-- WHAT YOU ARE ASKED TO DO --
Extract the line that contains "The height and" and every line after it through the end of the records below, exactly as written, leaving out any pictures.

Items from a data source:
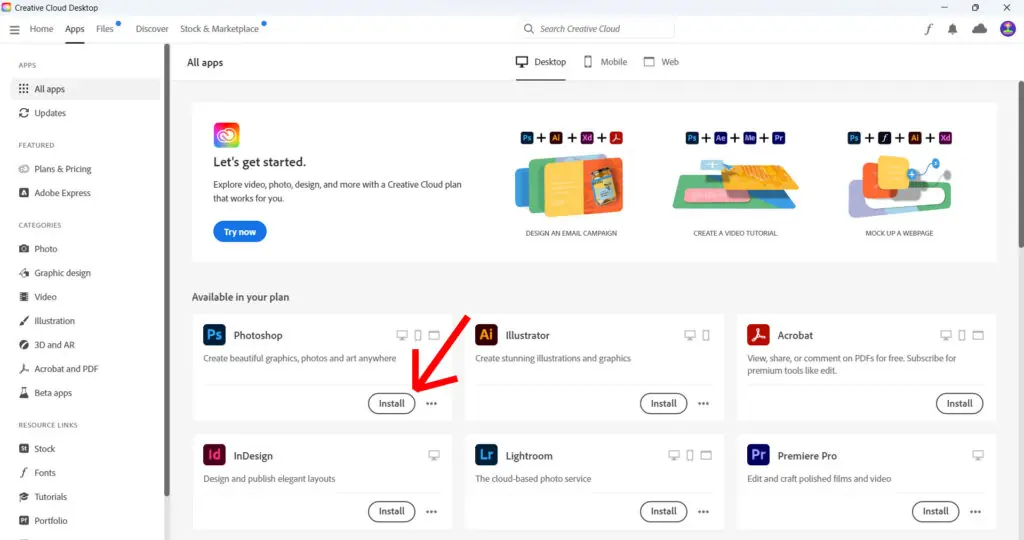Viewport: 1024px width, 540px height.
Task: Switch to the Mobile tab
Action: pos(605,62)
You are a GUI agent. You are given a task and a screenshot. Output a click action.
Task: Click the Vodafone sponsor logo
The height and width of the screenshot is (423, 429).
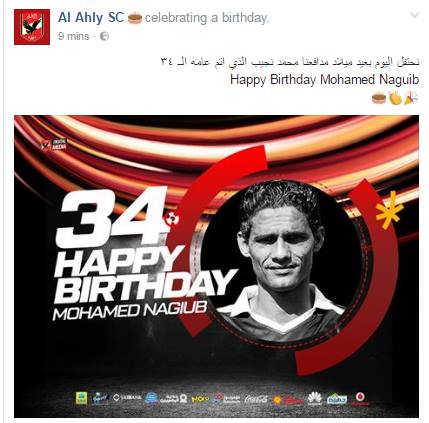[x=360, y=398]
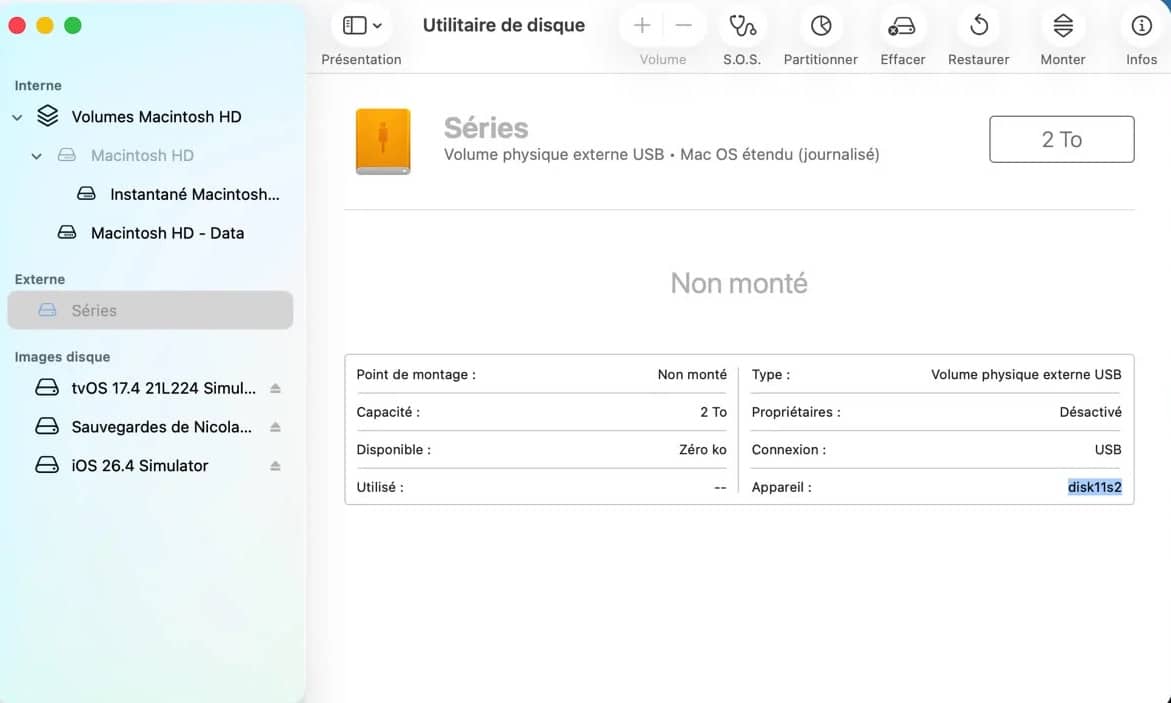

-- ANSWER FOR THIS EXERCISE --
The height and width of the screenshot is (423, 429).
[x=360, y=398]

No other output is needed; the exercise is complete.